Diabetes mellitus (DM), serum glucose, and outcome in gastroesophageal (GE) cancer

Abstract

e15661 Background: Diabetes mellitus (DM) and impaired glucose tolerance (IGT) are frequent comorbidities in cancer patients. Their diagnosis is predictive of early recurrence following resection of colorectal cancer and of increased treatment related toxicity in localized breast cancer. Impaired glucose tolerance is a risk factor for the development of GE cancer. As nutrition and performance status are key determinants of outcome, we hypothesized that DM would influence treatment outcome in GE cancer. Our primary objective was to analyze the role of serum glucose, DM, serum albumin and BMI on treatment outcome and toxicity amongst a cohort of uniformly treated patients with GE cancer. Methods: 211 patients with GE cancer enrolled on 3 localized (2 esophagus, 1 gastric) and 4 metastatic consecutive prospective clinical trials (3 gastric, 1 esophagus) were examined. The studies involved treatment with chemotherapy combinations of taxanes, platinum, irinotecan, 5-fluorouracil, bevacizumab and cetuximab. Diagnosis of DM was based on clinical data, random glucose or fasting-glucose levels. Study parameters were tested for their association to time to treatment failure (TTF), overall survival (OS) and toxicity using the X2 test. Results: 132 metastatic pts were included: median age 57(range 32–76), M/F 96/36, median BMI 25.3 (16.2–40.1), 19 diabetic / 113 non-diabetic; overall survival was 10.8 months. 79 patients had localized disease: median age 61(32–80), M/F=53/26, median BMI 25.8 (range 16.1–38.5), 10 diabetic/69 non-diabetic; overall survival was 23.2 months.
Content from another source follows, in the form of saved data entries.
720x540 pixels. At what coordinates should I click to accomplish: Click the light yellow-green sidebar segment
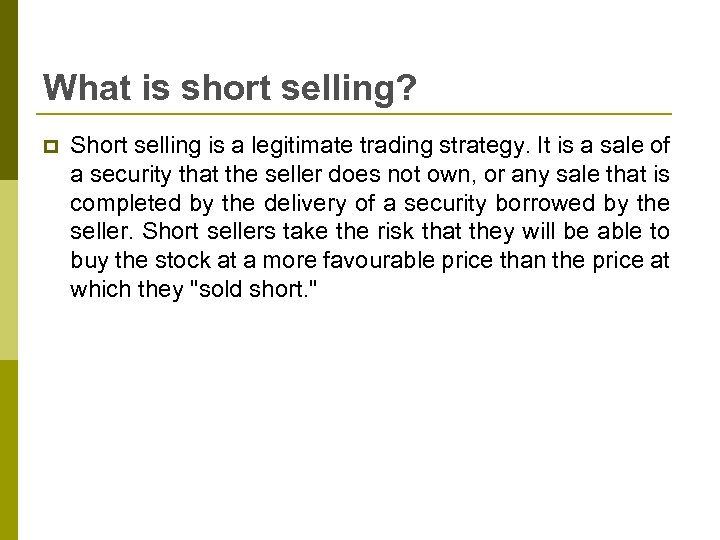pos(8,270)
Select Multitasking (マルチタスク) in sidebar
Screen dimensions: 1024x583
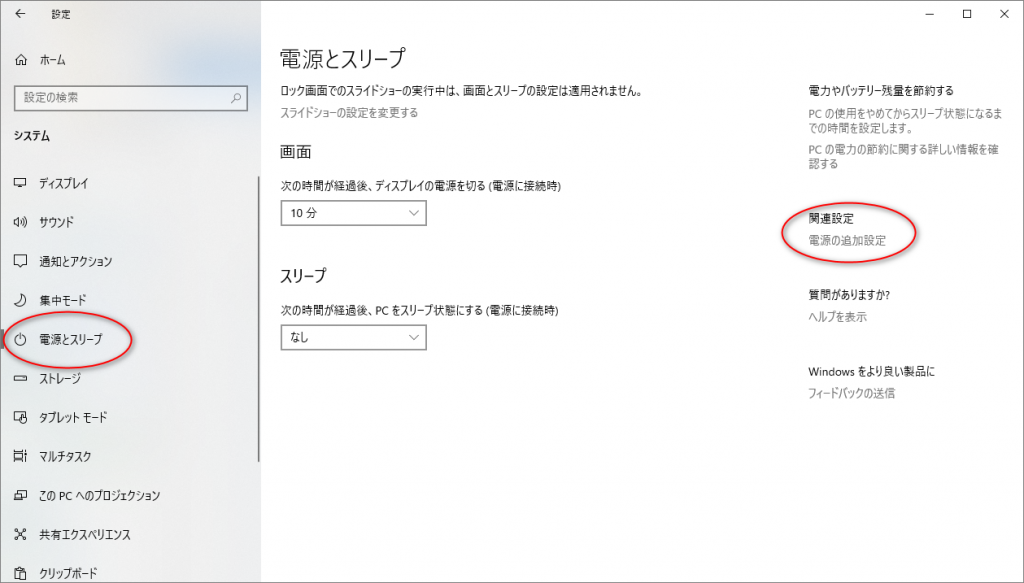[64, 456]
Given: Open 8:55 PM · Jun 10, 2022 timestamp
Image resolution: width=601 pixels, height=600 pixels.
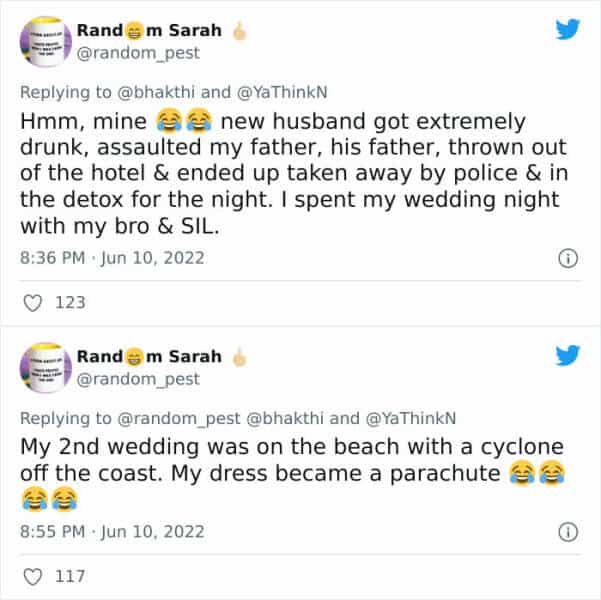Looking at the screenshot, I should pyautogui.click(x=112, y=532).
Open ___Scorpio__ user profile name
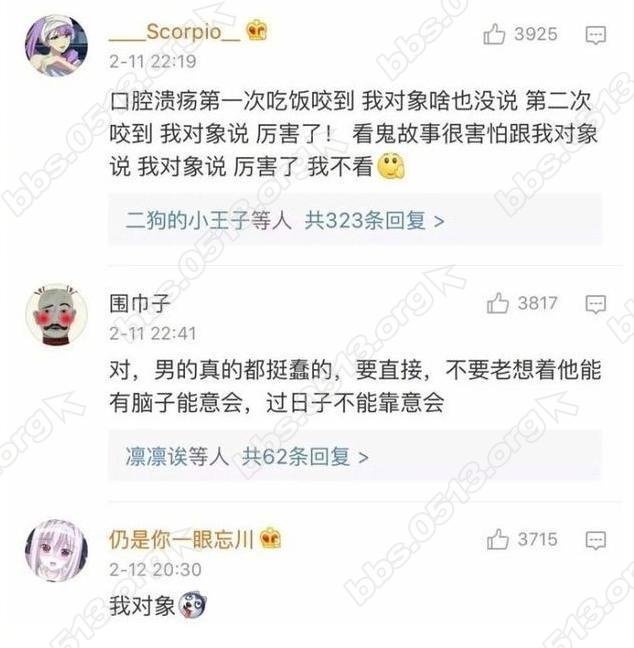This screenshot has width=634, height=648. 174,32
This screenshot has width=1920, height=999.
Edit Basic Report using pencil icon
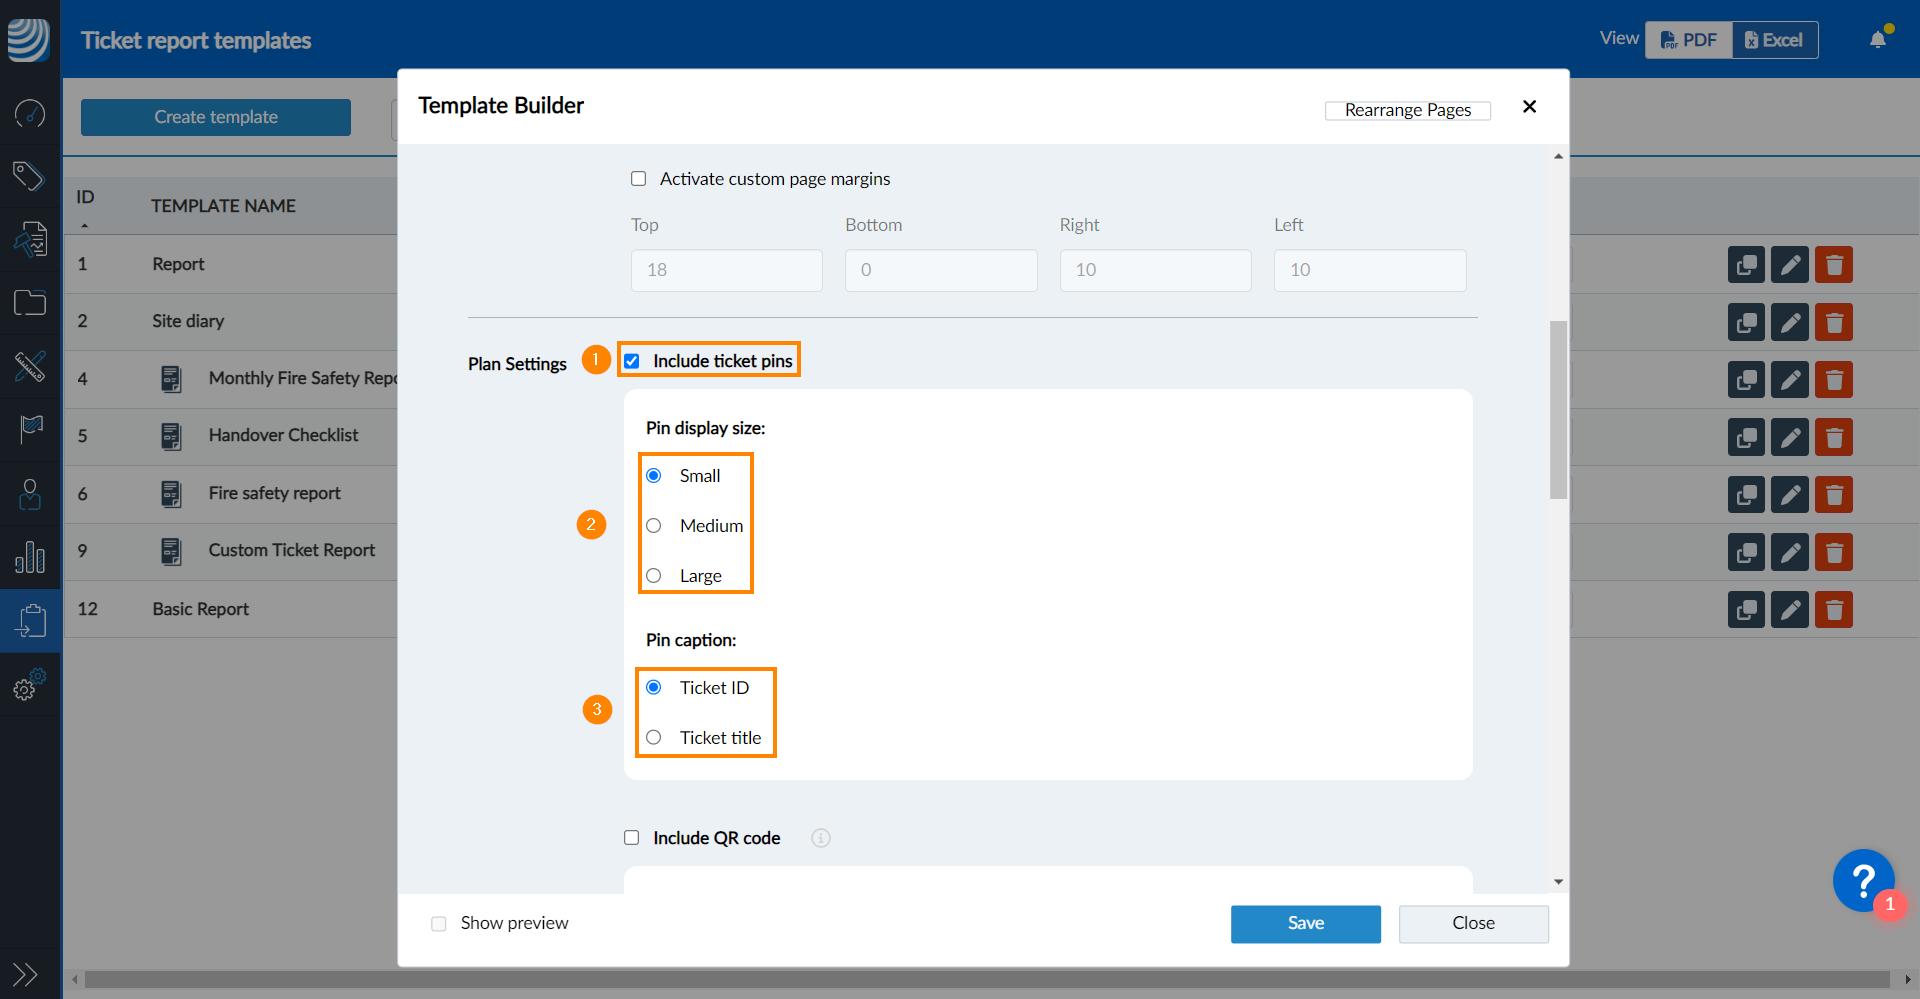coord(1790,609)
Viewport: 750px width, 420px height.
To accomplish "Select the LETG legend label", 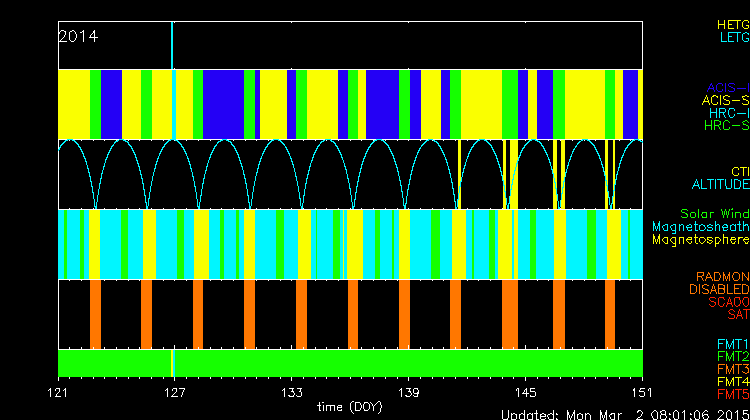I will click(x=733, y=37).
There was no statistically significant association of random glucose (p=0.06), DM (p=0.9), or BMI(p=0.2) with survival or with treatment related toxicity. Low serum albumin was associated with reduced survival, hazard ratio 2.12 (95% CI1.5–3.2), p<0.001. Conclusions: In GE cancer patients on protocol therapy, we confirm the negative prognostic significance of serum albumin on patient survival. This is remarkable considering all patients were protocol eligible with adequate organ function and performance score. We did not observe a clinically relevant impact of IGT or DM on treatment outcome or toxicity. No significant financial relationships to disclose.